蛋白质含量可以用液相吗

蛋白质含量可以用液相吗

一个完整的样品测定方法需要大量的文献资料考察、方法摸索、方法验证。这么大量的工作基本是1-2个月的工作量。你提问连个悬赏都不给，实在是有点抠门。
我只能给出大致方向，具体方法还要你自己找专家去问，来这里回答问题的只能叫专业人士，很少有专家。
第一，明确测定目标，将目标物从样本中提取出来。
螺旋藻藻蓝蛋白的提取常分为蛋白溶出和蛋白沉淀两个过程。藻蓝蛋白是属于胞内蛋白质, 要使其溶出首先要破碎细胞的细胞壁、细胞膜使其以溶解的状态溶于提取液中, 再采用适宜的方法将其沉淀,在提取过程应保持蛋白的活性，本实验中，将经细胞破碎后的粗提液，先用磷酸缓冲液做溶剂把蛋白质溶解出来，再用离心法除去不溶物即得藻蓝蛋白初提取物，再经壳聚糖亲和沉淀－活性炭吸附，透析除盐，除掉其他杂质，最后结合阴离子交换层析即可得到高度纯化的藻蓝蛋白。

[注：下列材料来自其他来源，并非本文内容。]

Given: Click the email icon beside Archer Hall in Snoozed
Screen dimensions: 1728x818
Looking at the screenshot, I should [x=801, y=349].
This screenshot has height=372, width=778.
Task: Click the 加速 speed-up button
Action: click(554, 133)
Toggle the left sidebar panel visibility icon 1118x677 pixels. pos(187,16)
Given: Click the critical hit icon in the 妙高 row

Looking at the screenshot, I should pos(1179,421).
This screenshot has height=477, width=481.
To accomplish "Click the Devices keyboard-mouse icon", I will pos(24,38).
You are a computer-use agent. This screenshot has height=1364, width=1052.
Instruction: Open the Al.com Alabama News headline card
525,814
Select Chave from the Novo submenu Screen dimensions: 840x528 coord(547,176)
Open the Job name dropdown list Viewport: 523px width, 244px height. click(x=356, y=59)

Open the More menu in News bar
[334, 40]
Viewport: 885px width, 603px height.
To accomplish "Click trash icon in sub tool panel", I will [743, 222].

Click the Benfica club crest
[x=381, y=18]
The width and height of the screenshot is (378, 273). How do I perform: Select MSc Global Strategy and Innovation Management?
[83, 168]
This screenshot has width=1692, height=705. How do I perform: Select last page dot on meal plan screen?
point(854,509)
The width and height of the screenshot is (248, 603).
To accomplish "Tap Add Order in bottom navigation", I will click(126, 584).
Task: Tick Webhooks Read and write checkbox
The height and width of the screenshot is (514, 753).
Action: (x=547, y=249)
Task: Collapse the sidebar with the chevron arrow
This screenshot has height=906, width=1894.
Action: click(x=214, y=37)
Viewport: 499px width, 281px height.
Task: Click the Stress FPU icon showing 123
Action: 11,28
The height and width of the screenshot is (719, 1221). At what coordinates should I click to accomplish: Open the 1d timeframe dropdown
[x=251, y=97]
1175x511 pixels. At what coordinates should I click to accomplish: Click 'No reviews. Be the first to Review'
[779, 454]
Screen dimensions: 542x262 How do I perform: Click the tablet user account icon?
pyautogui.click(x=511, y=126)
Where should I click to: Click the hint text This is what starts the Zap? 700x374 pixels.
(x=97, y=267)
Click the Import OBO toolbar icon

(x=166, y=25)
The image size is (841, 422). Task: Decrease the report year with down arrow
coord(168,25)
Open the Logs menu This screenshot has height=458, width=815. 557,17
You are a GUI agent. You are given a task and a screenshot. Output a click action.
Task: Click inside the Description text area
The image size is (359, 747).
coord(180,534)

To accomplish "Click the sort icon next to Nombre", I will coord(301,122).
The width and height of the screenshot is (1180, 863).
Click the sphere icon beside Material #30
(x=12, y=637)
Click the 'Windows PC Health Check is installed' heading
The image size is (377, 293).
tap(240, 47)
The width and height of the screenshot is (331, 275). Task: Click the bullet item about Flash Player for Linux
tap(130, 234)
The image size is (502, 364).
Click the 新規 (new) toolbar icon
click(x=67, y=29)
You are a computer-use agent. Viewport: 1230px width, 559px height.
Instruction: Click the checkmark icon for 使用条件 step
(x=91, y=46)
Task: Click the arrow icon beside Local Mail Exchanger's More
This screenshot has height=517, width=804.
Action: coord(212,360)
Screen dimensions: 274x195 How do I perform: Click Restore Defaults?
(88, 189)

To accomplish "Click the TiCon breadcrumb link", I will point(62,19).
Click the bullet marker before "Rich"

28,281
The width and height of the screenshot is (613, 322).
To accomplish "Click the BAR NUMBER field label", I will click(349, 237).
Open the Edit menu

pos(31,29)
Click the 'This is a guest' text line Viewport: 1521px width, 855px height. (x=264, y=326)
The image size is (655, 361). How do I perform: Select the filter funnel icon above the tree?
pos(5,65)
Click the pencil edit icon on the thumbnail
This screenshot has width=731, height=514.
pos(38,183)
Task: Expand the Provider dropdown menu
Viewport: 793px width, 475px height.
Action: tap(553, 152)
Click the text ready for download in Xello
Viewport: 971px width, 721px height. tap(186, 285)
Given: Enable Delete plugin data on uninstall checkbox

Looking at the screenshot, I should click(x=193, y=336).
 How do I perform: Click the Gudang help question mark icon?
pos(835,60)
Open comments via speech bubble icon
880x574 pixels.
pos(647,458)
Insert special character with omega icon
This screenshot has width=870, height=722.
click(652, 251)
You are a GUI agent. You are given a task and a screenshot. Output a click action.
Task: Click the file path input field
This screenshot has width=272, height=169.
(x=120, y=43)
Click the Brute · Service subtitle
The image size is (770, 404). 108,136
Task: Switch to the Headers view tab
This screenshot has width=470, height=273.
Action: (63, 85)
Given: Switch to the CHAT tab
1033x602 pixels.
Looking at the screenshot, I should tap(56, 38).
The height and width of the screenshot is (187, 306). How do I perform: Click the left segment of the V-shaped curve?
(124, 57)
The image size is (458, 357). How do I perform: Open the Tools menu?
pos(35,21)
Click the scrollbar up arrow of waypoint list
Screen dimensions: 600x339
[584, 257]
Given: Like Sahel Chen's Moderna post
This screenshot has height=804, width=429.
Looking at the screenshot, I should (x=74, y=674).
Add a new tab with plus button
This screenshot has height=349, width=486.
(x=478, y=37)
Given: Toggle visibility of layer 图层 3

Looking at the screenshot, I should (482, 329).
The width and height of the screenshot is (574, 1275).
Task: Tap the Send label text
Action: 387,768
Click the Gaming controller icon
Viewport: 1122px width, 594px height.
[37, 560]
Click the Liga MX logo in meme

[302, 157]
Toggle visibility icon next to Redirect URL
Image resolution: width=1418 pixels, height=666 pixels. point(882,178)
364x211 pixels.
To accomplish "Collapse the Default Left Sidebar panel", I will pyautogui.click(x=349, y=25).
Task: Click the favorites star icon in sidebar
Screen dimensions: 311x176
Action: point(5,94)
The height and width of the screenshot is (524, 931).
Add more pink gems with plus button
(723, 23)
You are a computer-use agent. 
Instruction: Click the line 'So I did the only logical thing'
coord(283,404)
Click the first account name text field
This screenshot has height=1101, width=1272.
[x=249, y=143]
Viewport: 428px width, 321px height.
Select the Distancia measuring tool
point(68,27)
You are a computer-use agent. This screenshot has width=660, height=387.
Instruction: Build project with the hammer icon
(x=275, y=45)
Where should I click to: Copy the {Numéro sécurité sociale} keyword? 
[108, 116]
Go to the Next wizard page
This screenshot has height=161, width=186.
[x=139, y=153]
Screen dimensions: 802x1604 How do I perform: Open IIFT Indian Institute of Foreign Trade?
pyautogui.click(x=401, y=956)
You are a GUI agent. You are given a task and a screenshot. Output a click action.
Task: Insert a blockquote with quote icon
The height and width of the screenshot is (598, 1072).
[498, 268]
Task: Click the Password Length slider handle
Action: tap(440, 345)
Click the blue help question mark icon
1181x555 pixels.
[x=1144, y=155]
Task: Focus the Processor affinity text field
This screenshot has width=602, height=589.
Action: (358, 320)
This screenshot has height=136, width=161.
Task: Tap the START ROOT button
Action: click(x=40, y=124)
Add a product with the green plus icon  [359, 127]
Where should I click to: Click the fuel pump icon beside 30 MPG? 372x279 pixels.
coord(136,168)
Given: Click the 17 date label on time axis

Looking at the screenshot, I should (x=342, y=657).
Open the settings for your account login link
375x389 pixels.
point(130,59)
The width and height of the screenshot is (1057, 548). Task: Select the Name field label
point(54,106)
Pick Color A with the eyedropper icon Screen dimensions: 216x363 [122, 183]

（参见：螺旋藻藻蓝蛋白分离方法研究，百度搜索，百度文库中文章）
第二，寻找合适的测定方法，准确定量。
其实利用铅电极测定及总氮量测定法测定总蛋白含量是非常简单易行且准确的。但是你要求是用液相法测，那就非常麻烦了。因为不同的蛋白质会被液相分离开来，每种蛋白质都需要用对照品进行准确定量，最终再折算成总氮量进行计算。不仅复杂、难以操作，而且其前期对色谱峰进行定性的工作就已经是非常大的工作量了。所以用液相分离是一种得不偿失的检测方法。